Bedeviled by Strange Thoughts
Lately I’m bedeviled by strange thoughts. I think I’d like to be a man. A real human being, not a god incarnated in a man; no matter how skillfully executed, a deity embodied in a human always retains something of the divine. I’d like to be a man who has just one idea at a time and not the faintest notion of why he’s on this earth, or what the point of his existence is. A canonical biped perennially unhappy about one thing, anxious about another, always hungry or thirsty or sleepy or hurting somewhere, who can flip in an instant from euphoria to darkest misery.
In these strange moments I imagine I’d like to know for certain that I would die, and that so would everyone else around me. Without knowing when and how, without being able to do anything about it. To be a man is certainly a miserable condition, really quite mediocre, and from a certain point of view, brutalizing, dehumanizing, but also very romantic, it seems to me. I don’t mean to be a man for eternity—that wouldn’t even be possible except by constantly changing bodies—but long enough to satisfy the urge. To try out among other things those elusive sexual stimuli that loom so large in their existence. To get drunk on wine, sampling all the best wines in existence at once, and all the beers, and a representative sample of spirits. To experience great happiness, and immediately after, tremendous sadness, and so forth.
Some quiet, frigid evenings, when I’m passing through a dark nebula’s silicate dust-cloud, I close my eyes and imagine I really am a man. No longer a god but a homo sapiens of the male gender who through a series of coincidences comes into contact with the thin-on-top and heavy-at-the-bottom girl. Obviously I won’t tell her who I really am; she wouldn’t believe me, she’s an atheist. I’ll also stay away from any subject that has anything to do with theology, and I’ll pretend to forget, or almost, the most important things, as the most erudite humans do, and I’ll have loads of prejudices and idiosyncrasies. I’ll pretend to speak just a handful of langua
ges, badly, and as far as genetics goes I’ll listen to her as if I haven’t a clue what she’s talking about, not a clue, as her acquaintances do. On the other hand I mustn’t exaggerate in the opposite direction or I’ll be taken for an imbecile. I must also shine, fascinate her. A difficult balance for someone accustomed to excelling.

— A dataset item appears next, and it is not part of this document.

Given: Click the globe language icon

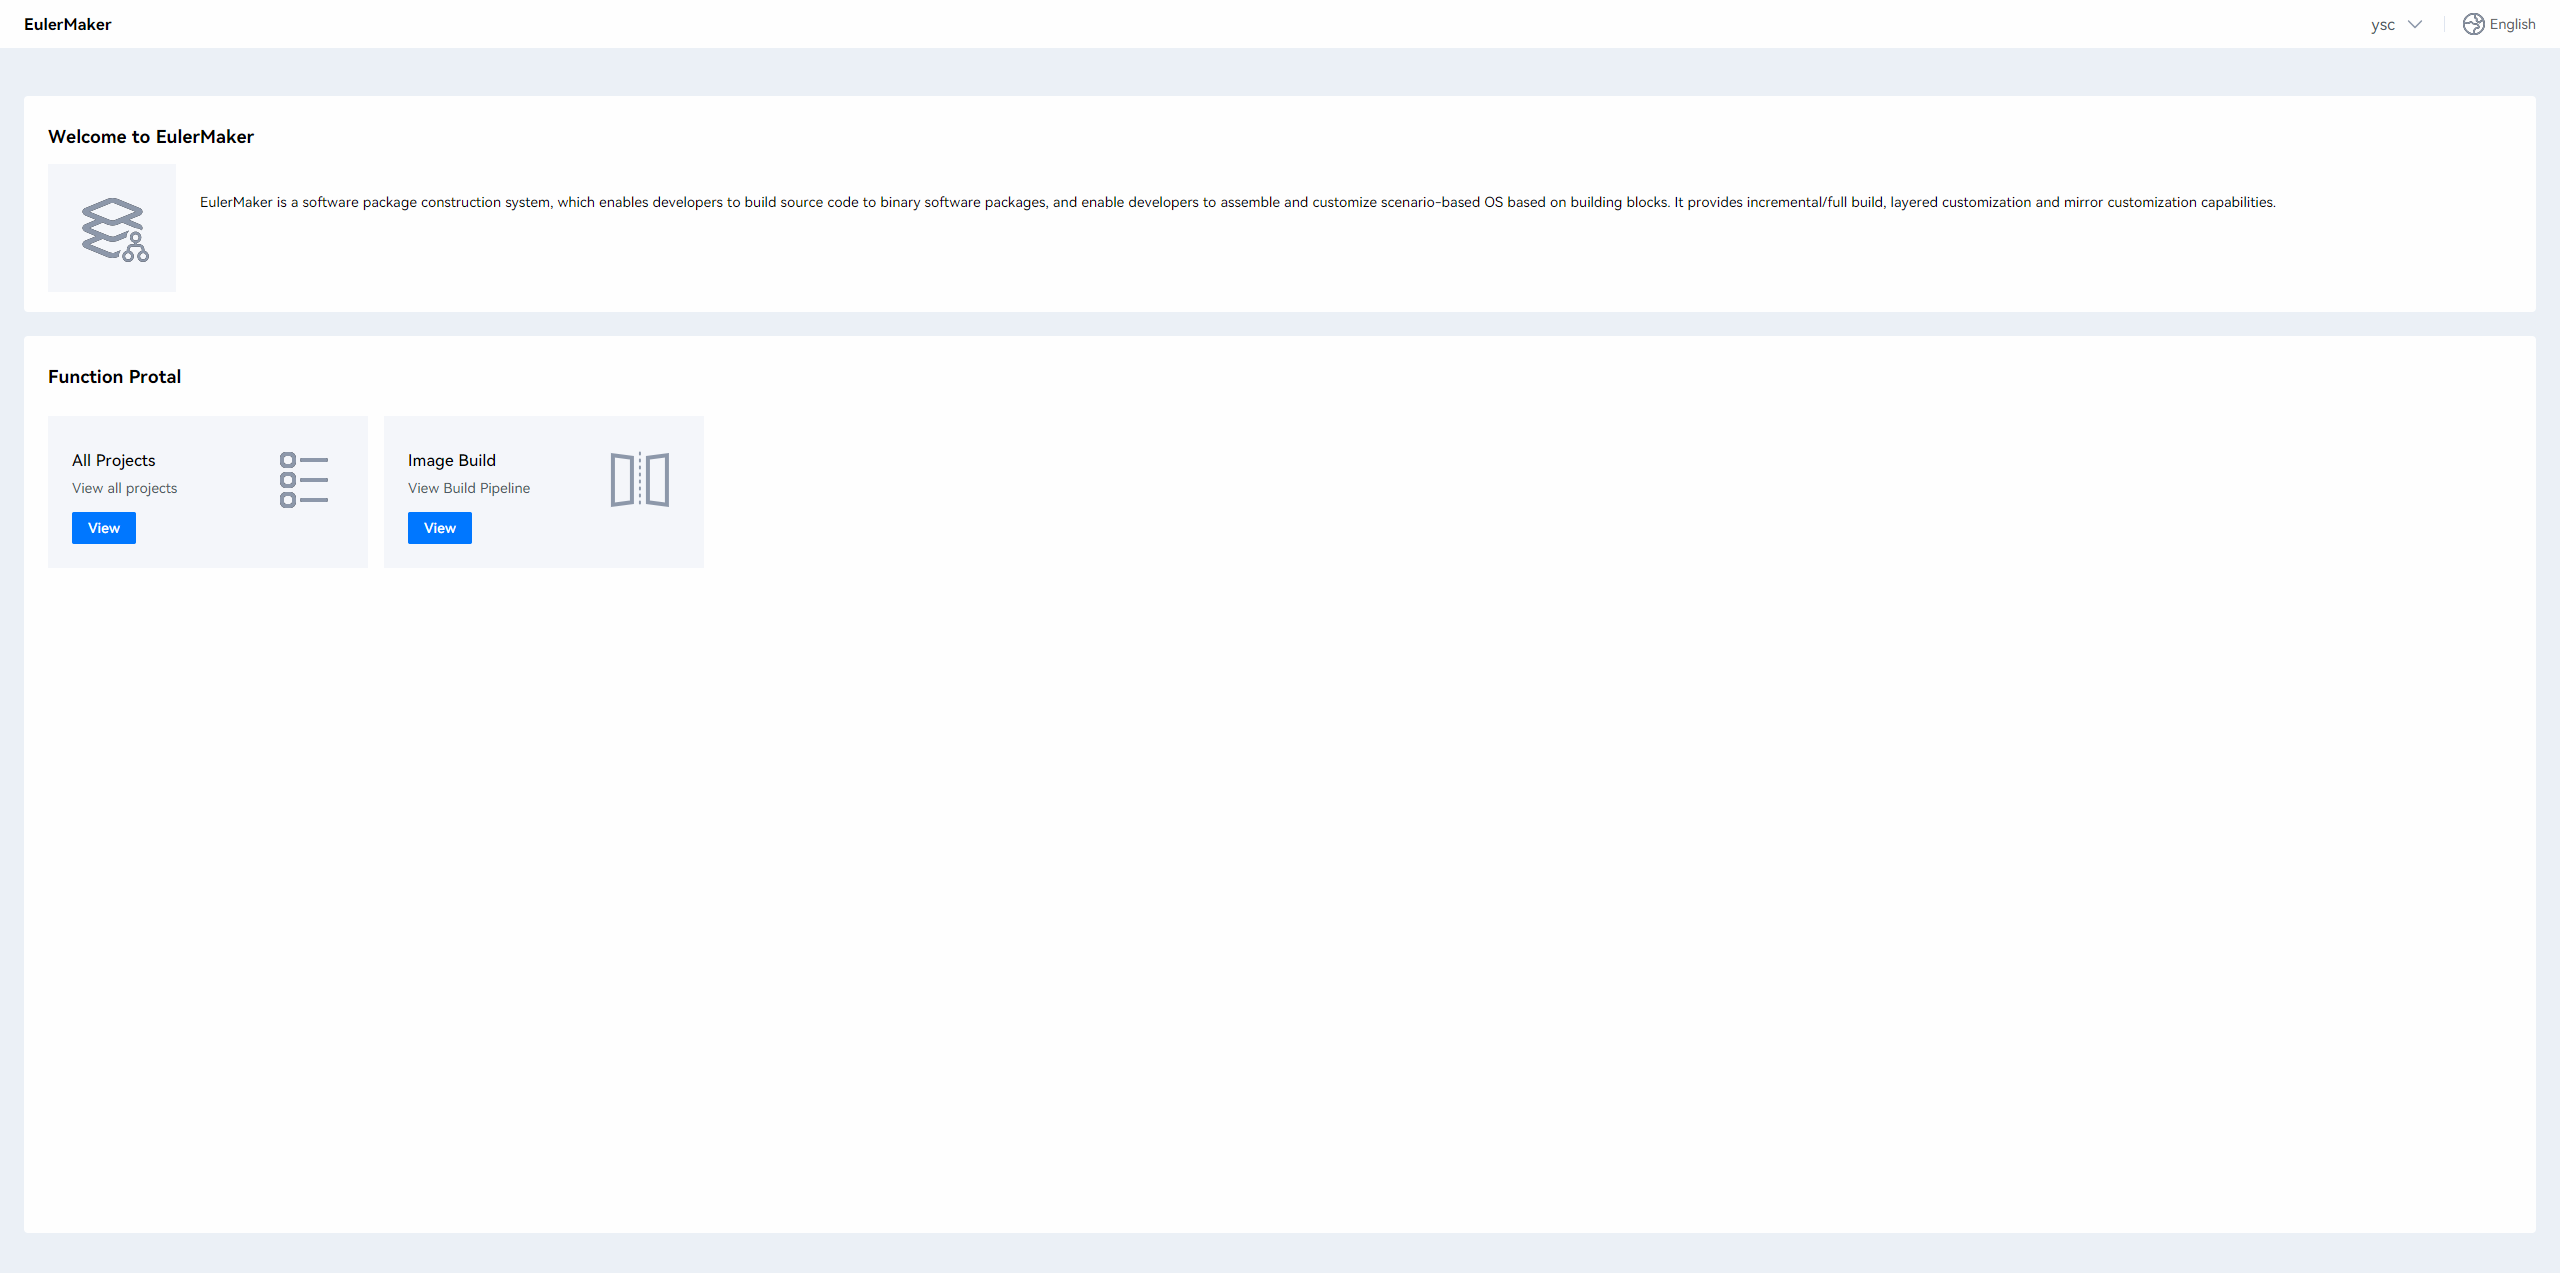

On reflection, perhaps the gravest danger is that she’ll think I’m a simpleton. That would really be something if she saw me as unattractive and I ended up in the same class as her colleague with the sunset-colored pimples. Once I wrangle my way in, her first impression will be all-important and all but impossible to alter—even for omnipotent me.
At this point, just to reassure myself, I flood a stretch of superhighway and bring down a commercial airplane. The cause of the crash could not be determined. However, the fears and uncertainties soon creep back.
Maybe confused is an exaggeration, but I find my reasoning disturbed, my thoughts quaking, wound up in corkscrews like those of a staggering drunk. I hope I’m mistaken, but I fear these are the egoistical charms known as feelings in which the bipeds have been indulging ever since I created them. I knew right away that something was amiss. I try to chase the things off but they just cling there, corroding my divine aplomb like sly woodworms. I had no idea that such a thing could happen.